The efficacy signals are remarkable. At two years, EV+pembrolizumab nearly doubled event free survival (74.7% versus 39.4%; HR 0.40; p<0.001) and produced a significant improvement in overall survival (79.7% versus 63.1%; HR 0.50; p<0.001) relative to surgery alone. Benefits emerged early and remained durable across prespecified subgroups, including patients with locally advanced disease (i.e. T3–T4a or N1). The pathological complete response (pCR) rate is unprecedented in cisplatin ineligible MIBC (57.1% with EV+pembrolizumab versus 8.6% with surgery alone; p<0.001) and mirrors the profound activity observed with this combination in metastatic urothelial carcinoma. Pathological downstaging (66% versus 13%) further demonstrated how effectively the neoadjuvant phase shapes outcomes.
These findings align closely with the recently presented phase III KEYNOTE B15/EV 304 trial, which examined EV+pembrolizumab as neoadjuvant therapy in cisplatin-eligible patients. EV 304 similarly reported strikingly high pCR (55.8% versus 32.5%; p<0.001) and downstaging (63.7% versus 45.2%) rates compared with standard cisplatin based chemotherapy. Together, EV 303 and EV 304 outline a coherent therapeutic narrative: EV anchored perioperative therapy is emerging as a foundational strategy across the full spectrum of MIBC, independent of cisplatin eligibility.

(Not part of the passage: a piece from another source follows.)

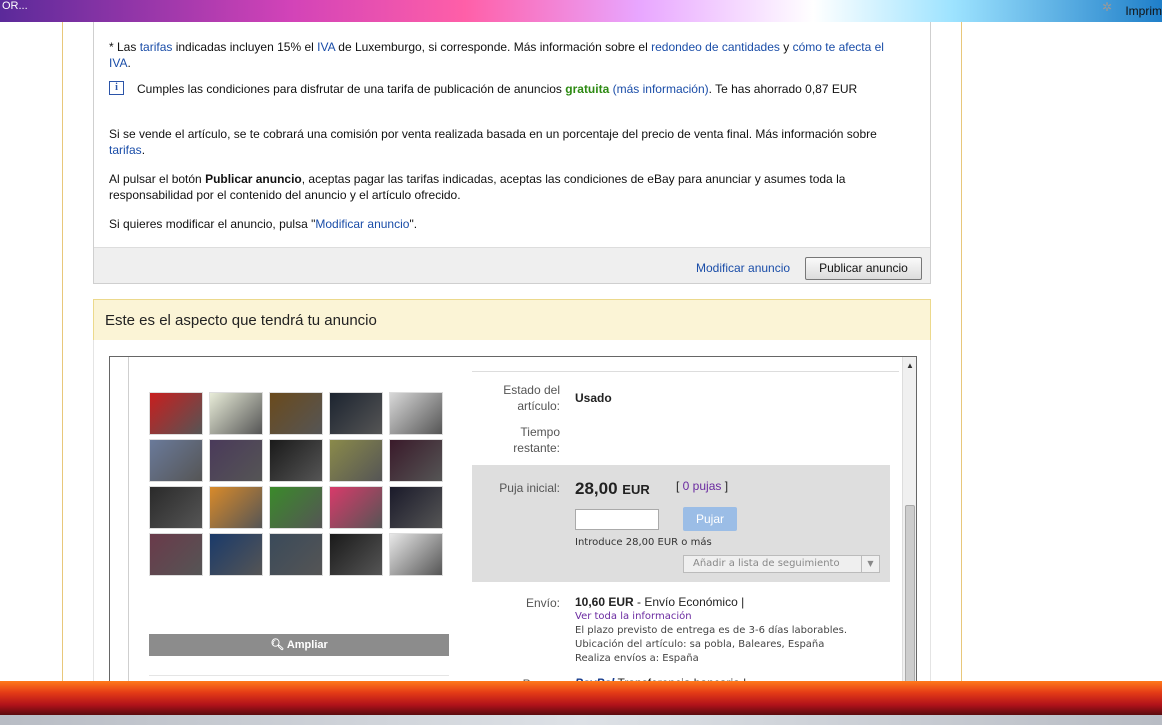 The height and width of the screenshot is (725, 1162). I want to click on preview-header: Este es el aspecto que tendrá tu anuncio, so click(512, 320).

Toxicity, however, remains a central consideration. In EV 303, grade ≥3 adverse events occurred in over 70% of patients receiving EV+pembrolizumab, driven by known toxicities such as skin reactions, neuropathy, and immune mediated events. Despite this, surgical feasibility was preserved: rates of RC, surgical delay, and perioperative adverse events were comparable between arms, suggesting that the survival benefit observed with EV+pembrolizumab was achieved without compromising definitive surgery. This supports the pragmatic integration of EV based therapy in the perioperative setting, provided that vigilant monitoring and multidisciplinary management are in place.

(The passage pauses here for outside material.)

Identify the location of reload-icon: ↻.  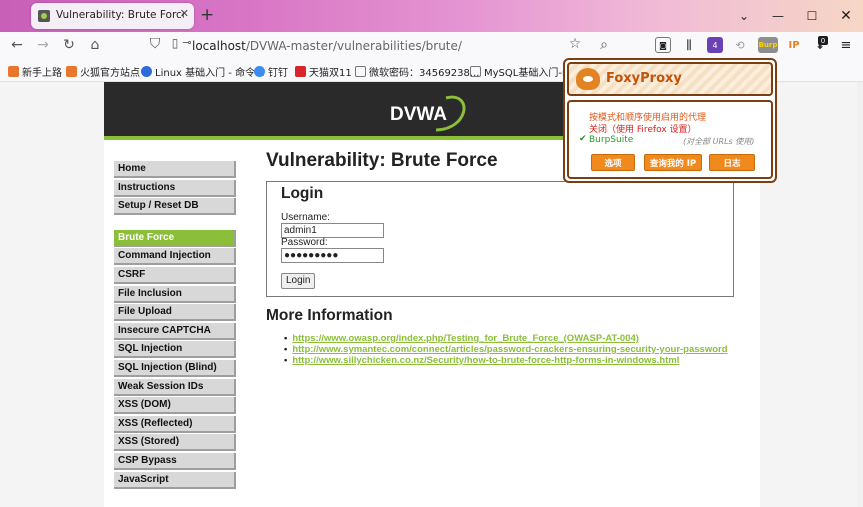
(69, 45).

Taken together, KEYNOTE 905/EV 303, reinforced by the parallel KEYNOTE B15/EV 304 results, represents a major turning point in the management of MIBC. For the first time, cisplatin ineligible patients gain access to a perioperative regimen that produces deep pathological responses and meaningful survival improvements. Importantly, these results should be interpreted within the context of a perioperative multimodal approach in which definitive RC remained a key component of treatment. As EV based strategies rapidly move toward global adoption, close collaboration between urologists and oncologists will be essential to optimise patient selection, manage toxicity, and define treatment sequencing in this emerging therapeutic paradigm.
[1] Vulsteke C, Adra N, Danchaivijitr P, Sabadash M, Rodriguez-Vida A, Zhang Z, et al; KEYNOTE-905/EV-303 Investigators. Perioperative Enfortumab Vedotin and Pembrolizumab in Bladder Cancer. N Engl J Med. 2026 Apr 2;394(13):1257-1269.